> _Requirement_
Set down the line containing "Click the Re-run last script icon" and each line after it through the last line of the records, exactly, leaving pictures out.

Stored data
--------------------------------------------------
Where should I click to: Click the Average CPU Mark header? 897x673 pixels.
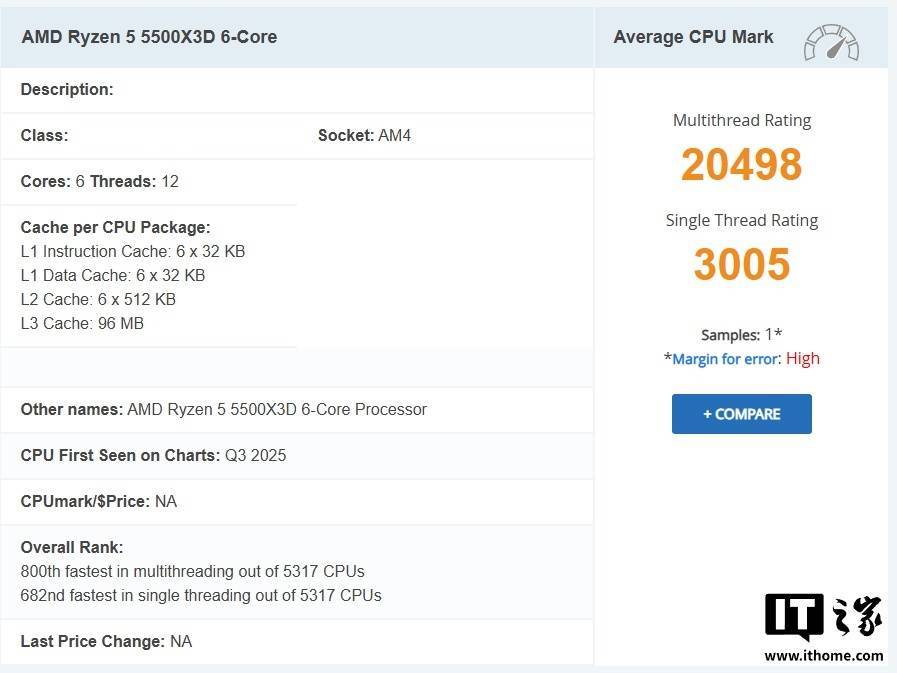693,37
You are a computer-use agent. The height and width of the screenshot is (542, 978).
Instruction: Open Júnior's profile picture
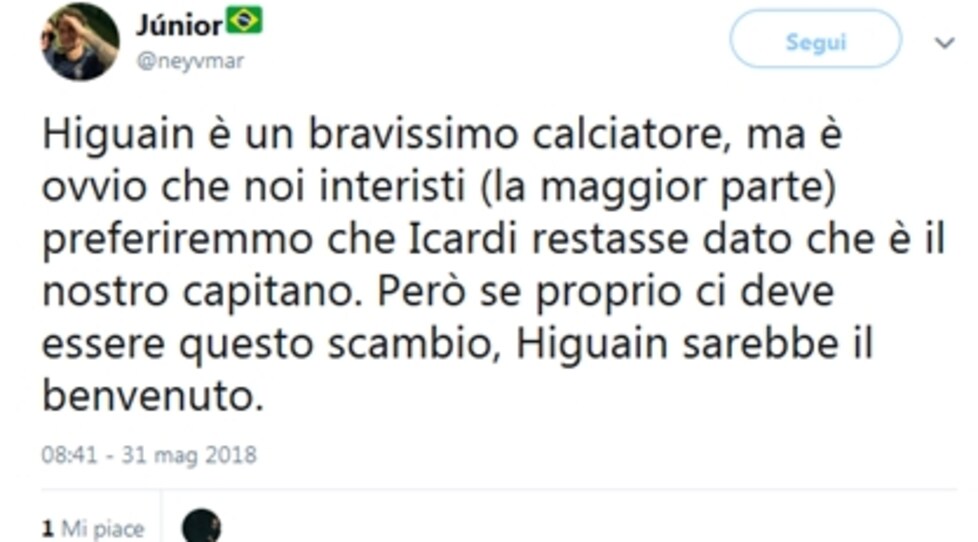click(80, 42)
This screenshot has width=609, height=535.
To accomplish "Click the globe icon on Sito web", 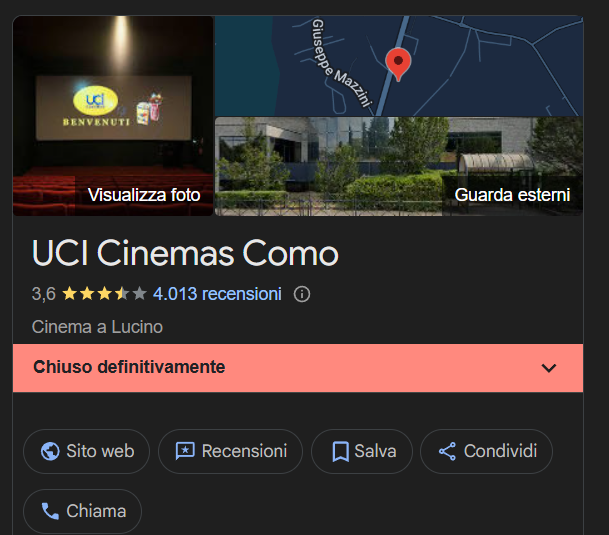I will (x=50, y=451).
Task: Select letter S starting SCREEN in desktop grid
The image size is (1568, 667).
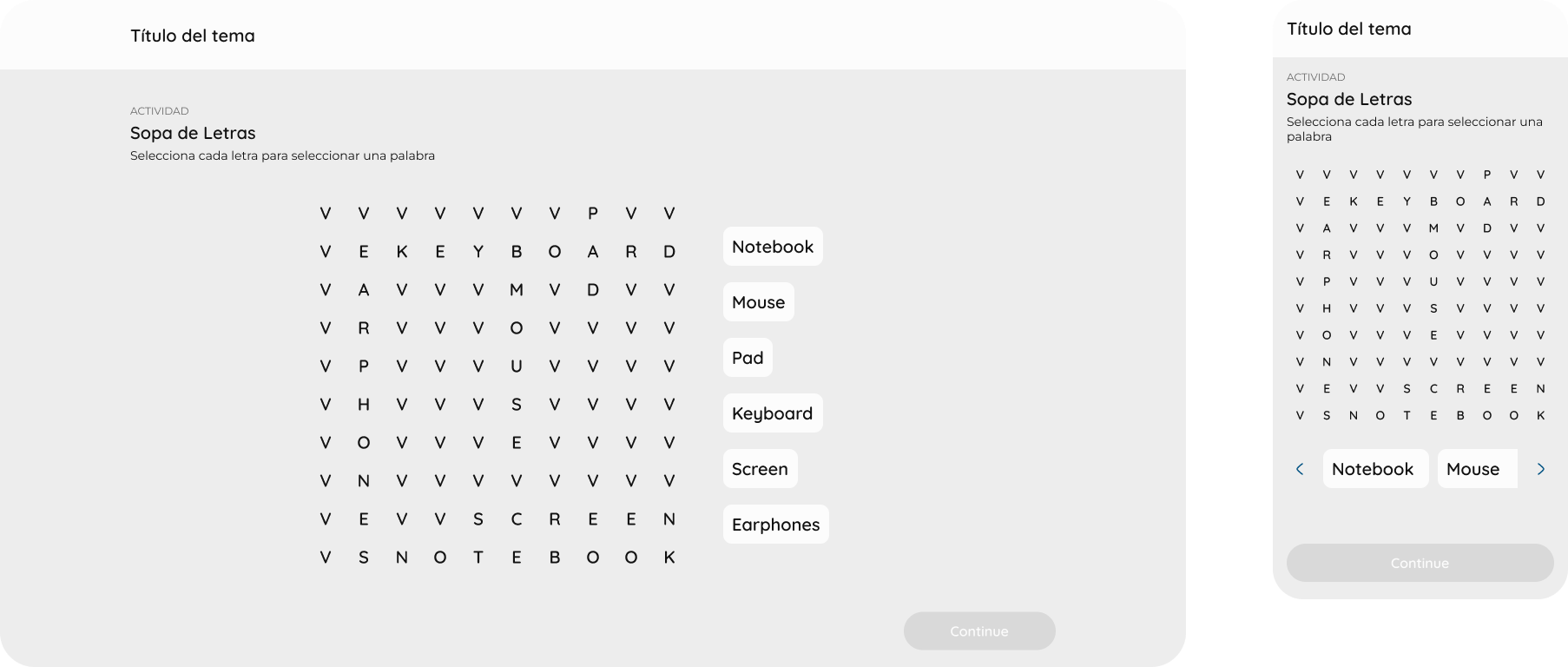Action: click(478, 519)
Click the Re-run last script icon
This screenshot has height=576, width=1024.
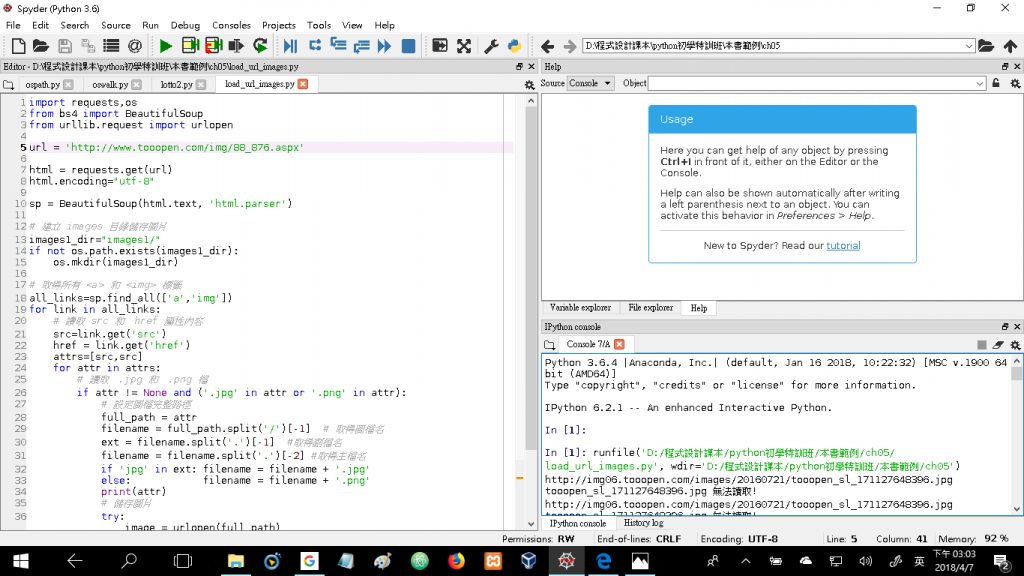(260, 46)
--------------------------------------------------
> _Expected answer_
Click the Re-run last script icon
This screenshot has height=576, width=1024.
(260, 46)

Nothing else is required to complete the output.